Only one span of the listing below should come back. It runs from the line with "Learn more (28, 2271)" through the line with "Accessibility (28, 2518)", and each of its lines must be reproduced exactly.

● Supplied information:
※

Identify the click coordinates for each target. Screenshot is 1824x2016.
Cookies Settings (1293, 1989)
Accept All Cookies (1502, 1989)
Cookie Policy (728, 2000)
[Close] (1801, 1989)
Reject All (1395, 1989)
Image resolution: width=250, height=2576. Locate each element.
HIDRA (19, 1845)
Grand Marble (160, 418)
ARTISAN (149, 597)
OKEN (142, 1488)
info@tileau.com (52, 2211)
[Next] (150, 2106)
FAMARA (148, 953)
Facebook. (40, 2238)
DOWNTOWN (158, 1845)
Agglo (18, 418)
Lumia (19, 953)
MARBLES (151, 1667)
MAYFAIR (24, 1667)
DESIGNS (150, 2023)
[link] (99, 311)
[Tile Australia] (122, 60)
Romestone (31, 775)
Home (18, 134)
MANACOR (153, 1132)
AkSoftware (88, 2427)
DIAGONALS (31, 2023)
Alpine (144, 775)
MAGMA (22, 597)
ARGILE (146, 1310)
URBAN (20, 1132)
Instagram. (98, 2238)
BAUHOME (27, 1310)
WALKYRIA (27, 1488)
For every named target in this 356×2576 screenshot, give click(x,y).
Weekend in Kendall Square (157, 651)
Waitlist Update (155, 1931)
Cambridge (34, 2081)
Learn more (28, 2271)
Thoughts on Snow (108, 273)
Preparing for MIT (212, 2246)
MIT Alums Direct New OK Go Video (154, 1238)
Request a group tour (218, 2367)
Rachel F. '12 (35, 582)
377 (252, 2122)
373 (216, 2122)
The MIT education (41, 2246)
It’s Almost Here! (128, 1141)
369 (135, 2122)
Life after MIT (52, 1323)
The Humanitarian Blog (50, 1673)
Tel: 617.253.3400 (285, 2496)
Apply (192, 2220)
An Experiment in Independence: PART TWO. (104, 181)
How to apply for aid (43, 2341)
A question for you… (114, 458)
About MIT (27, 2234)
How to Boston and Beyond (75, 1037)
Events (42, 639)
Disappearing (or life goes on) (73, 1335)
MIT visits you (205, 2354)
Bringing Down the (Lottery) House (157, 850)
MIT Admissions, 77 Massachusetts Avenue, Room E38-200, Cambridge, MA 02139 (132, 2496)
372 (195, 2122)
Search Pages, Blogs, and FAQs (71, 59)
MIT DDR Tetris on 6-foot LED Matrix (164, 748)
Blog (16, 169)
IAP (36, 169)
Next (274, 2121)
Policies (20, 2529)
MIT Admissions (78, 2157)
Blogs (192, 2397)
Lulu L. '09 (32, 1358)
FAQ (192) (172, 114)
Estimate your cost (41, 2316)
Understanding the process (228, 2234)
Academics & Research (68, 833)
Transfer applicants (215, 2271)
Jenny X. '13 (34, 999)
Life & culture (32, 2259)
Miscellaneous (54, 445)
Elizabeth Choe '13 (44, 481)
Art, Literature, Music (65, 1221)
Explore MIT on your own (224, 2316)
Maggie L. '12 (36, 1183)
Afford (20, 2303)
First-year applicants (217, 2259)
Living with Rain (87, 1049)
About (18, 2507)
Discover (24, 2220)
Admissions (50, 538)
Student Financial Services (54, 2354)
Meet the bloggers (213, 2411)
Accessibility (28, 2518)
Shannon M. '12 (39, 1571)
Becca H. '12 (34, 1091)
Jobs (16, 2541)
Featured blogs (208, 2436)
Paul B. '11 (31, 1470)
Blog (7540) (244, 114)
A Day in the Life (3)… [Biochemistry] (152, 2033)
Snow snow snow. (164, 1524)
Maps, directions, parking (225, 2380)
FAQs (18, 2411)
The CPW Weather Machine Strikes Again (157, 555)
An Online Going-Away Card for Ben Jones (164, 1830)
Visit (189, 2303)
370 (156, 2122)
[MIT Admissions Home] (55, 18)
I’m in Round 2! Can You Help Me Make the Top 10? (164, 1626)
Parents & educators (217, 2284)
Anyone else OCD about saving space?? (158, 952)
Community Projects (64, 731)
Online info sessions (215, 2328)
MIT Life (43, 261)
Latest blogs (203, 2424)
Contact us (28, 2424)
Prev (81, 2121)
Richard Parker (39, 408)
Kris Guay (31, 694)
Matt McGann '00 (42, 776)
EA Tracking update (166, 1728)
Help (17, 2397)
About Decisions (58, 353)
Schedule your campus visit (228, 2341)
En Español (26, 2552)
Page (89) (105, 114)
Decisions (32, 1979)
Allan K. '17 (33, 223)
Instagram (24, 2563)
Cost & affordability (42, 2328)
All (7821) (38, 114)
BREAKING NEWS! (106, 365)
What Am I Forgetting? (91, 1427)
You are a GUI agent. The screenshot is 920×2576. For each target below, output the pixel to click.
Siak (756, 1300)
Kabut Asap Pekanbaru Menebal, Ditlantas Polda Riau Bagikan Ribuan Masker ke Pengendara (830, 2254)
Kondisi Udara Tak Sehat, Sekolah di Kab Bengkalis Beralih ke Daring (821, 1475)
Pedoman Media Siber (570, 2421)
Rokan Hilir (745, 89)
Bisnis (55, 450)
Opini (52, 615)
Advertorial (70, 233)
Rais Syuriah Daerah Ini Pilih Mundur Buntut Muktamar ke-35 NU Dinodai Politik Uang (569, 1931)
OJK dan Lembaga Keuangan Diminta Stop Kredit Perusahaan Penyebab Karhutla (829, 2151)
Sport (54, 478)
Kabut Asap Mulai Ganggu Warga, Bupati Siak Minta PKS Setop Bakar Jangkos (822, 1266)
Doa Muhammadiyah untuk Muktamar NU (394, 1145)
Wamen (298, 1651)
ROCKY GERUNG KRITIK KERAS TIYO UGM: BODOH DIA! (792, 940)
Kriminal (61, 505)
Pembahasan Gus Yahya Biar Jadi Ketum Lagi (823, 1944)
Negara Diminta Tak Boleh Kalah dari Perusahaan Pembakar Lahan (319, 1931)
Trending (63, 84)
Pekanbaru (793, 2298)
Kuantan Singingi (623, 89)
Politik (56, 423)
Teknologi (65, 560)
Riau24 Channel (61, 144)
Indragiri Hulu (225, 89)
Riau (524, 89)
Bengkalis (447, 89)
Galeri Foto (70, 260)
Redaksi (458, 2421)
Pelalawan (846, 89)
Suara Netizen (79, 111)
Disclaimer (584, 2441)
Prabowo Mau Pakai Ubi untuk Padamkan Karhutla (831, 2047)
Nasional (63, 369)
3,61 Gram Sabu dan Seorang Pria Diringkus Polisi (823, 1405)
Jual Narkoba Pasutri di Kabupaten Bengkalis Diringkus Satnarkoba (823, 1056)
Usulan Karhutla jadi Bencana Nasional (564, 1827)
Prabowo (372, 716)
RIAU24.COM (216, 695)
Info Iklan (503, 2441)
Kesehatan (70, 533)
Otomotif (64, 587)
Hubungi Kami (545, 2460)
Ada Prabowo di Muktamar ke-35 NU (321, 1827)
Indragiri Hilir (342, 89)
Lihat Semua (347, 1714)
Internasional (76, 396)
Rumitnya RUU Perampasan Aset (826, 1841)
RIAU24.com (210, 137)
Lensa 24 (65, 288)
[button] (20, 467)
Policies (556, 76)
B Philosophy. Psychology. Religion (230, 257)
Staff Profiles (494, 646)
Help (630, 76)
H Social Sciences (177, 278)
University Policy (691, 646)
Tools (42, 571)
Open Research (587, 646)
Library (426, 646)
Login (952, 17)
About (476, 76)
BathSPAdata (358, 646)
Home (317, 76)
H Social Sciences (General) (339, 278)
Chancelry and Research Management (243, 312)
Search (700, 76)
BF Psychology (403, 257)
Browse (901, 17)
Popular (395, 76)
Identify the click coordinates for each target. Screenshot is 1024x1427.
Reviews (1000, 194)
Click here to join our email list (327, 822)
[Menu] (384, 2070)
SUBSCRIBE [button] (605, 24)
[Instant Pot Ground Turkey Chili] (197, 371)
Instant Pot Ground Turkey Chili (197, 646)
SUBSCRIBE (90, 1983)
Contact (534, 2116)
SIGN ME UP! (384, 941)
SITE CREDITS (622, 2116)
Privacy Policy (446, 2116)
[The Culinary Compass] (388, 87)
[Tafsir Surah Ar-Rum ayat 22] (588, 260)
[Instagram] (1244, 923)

※

● Answer to the problem:
Learn more (28, 2271)
Thoughts on Snow (108, 273)
Preparing for MIT (212, 2246)
MIT Alums Direct New OK Go Video (154, 1238)
Request a group tour (218, 2367)
Rachel F. '12 (35, 582)
377 (252, 2122)
373 (216, 2122)
The MIT education (41, 2246)
It’s Almost Here! (128, 1141)
369 (135, 2122)
Life after MIT (52, 1323)
The Humanitarian Blog (50, 1673)
Tel: 617.253.3400 (285, 2496)
Apply (192, 2220)
An Experiment in Independence: PART TWO. (104, 181)
How to apply for aid (43, 2341)
A question for you… (114, 458)
About MIT (27, 2234)
How to Boston and Beyond (75, 1037)
Events (42, 639)
Disappearing (or life goes on) (73, 1335)
MIT visits you (205, 2354)
Bringing Down the (Lottery) House (157, 850)
MIT Admissions, 77 Massachusetts Avenue, Room E38-200, Cambridge, MA 02139 (132, 2496)
372 (195, 2122)
Search Pages, Blogs, and FAQs (71, 59)
MIT DDR Tetris on 6-foot LED Matrix (164, 748)
Blog (16, 169)
IAP (36, 169)
Next (274, 2121)
Policies (20, 2529)
MIT Admissions (78, 2157)
Blogs (192, 2397)
Lulu L. '09 (32, 1358)
FAQ (192) (172, 114)
Estimate your cost (41, 2316)
Understanding the process (228, 2234)
Academics & Research (68, 833)
Transfer applicants (215, 2271)
Jenny X. '13 (34, 999)
Life & culture (32, 2259)
Miscellaneous (54, 445)
Elizabeth Choe '13 (44, 481)
Art, Literature, Music (65, 1221)
Explore MIT on your own (224, 2316)
Maggie L. '12 (36, 1183)
Afford (20, 2303)
First-year applicants (217, 2259)
Living with Rain (87, 1049)
About (18, 2507)
Discover (24, 2220)
Admissions (50, 538)
Student Financial Services (54, 2354)
Meet the bloggers (213, 2411)
Accessibility (28, 2518)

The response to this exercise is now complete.